The strange gift of being peculiar

Photo: Possessed Photography, Unsplash.

In 1 Peter 2:9 we get an interesting description of our calling. God’s people are meant to be “a peculiar people” (KJV). Not popular or respectable, but peculiar. 

The word carries both sting and blessing. It means strange, set apart, a little off from what passes as normal. Sometimes it sounds like an insult. Sometimes it feels like a promise.

Most of us would rather blend in. Following Jesus takes us in the opposite direction. It looks foolish to the powerful. It demands forgiveness in a culture of grudges. It asks us to share what we have when everything around us screams, “Hold on tighter.” It calls us to refuse violence when violence is thought to be inevitable. It calls us to keep gathering around a table where everyone is welcome, even when the table looks like chaos.

That is peculiar.

When that peculiarity is rooted in Jesus, it might be exactly what our world needs.

Every time the church gets too normal, too respectable, too eager to fit in, it forgets its roots. And the last thing the world needs is another blandly normal church.

We live in a world that worships winning. Leaders rise and fall on how well they crush their opponents. Nations boast about strength. Churches market themselves with the same strategies as corporations. If you are not winning, you are nothing.

The gospel tells another story. It declares the stone the builders tossed aside is now the cornerstone. It says power is perfected in weakness. It teaches that the meek, not the mighty, inherit the Earth. These are not slogans. They are promises.

Sometimes people in our tradition seem embarrassed by strangeness. We want to be taken seriously. We want to look respectable. We want to be mainstream. We want to be thought of as good and reasonable. 

But the purpose of Anabaptism is not to be respectable. It is to be faithful. And faithfulness looks peculiar.

It is peculiar to: 

oppose war in a time of nationalism; 

build community in an age of individualism; 

forgive when shaming pays; 

welcome the stranger; 

resist a market that claims to define human worth.

It looks peculiar to show up at a hospital room, a prison cell or a homeless shelter simply because we believe Christ is already there.

I am hungry for a church that is not afraid to be strange. A church that does not chase approval from the powerful. A church that remembers its calling to bear witness to a different way of living. A church that doesn’t sell its spiritual birthright for political power. 

I’m not talking about being odd for the sake of oddness. I’m not suggesting we cultivate eccentric habits or set ourselves apart in arrogance. I’m advocating we lean so deeply into Jesus that our lives no longer fit the logic of empire.
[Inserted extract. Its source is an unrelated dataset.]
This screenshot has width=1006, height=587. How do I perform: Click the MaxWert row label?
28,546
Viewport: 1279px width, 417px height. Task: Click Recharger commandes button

You have seen it happen. People get tossed aside when they do not measure up. Too heavy, too broke, too queer, too old, too immigrant, too devoted. Culture says: Do not be peculiar. Yet God works through what the world rejects. God chooses the peculiar. God delights in the overlooked.

That gives me hope. Because if God can use the peculiar, there is space for me, for you, for us. We don’t have to pretend. We can embrace the strange gift of being peculiar and discover in that gift the power of God.

Our ancestors were peculiar enough to believe Jesus meant what he said. They were peculiar enough to risk their lives for peace and discipleship. They were peculiar enough to refuse infant baptism, the sword and allegiance to empire. 

Their peculiarity cost them dearly. But their witness planted seeds that still shape us today.

Now it’s our turn. The world strains under cruelty and greed. It doesn’t need a church that looks like more of the same. It needs a peculiar people who live as if love is stronger than hate, as if peace is possible, as if every person carries the image of God.

Maybe the call now is not to reinvent ourselves but to return to our Anabaptist roots, where faith looked strange and costly yet alive with courage and hope.

Look around. Leaders tell us to hoard, to weaponize fear, to turn against neighbor. And the church is often too quiet or too busy to respond. We need witnesses who resist nationalism, show mercy when cruelty is king, embody peace in life-giving ways and refuse to weaponize faith.

It will not make us popular. It may make us suspect. But if we are faithful, it will make us peculiar. And that peculiar way of living is God’s gift to the world.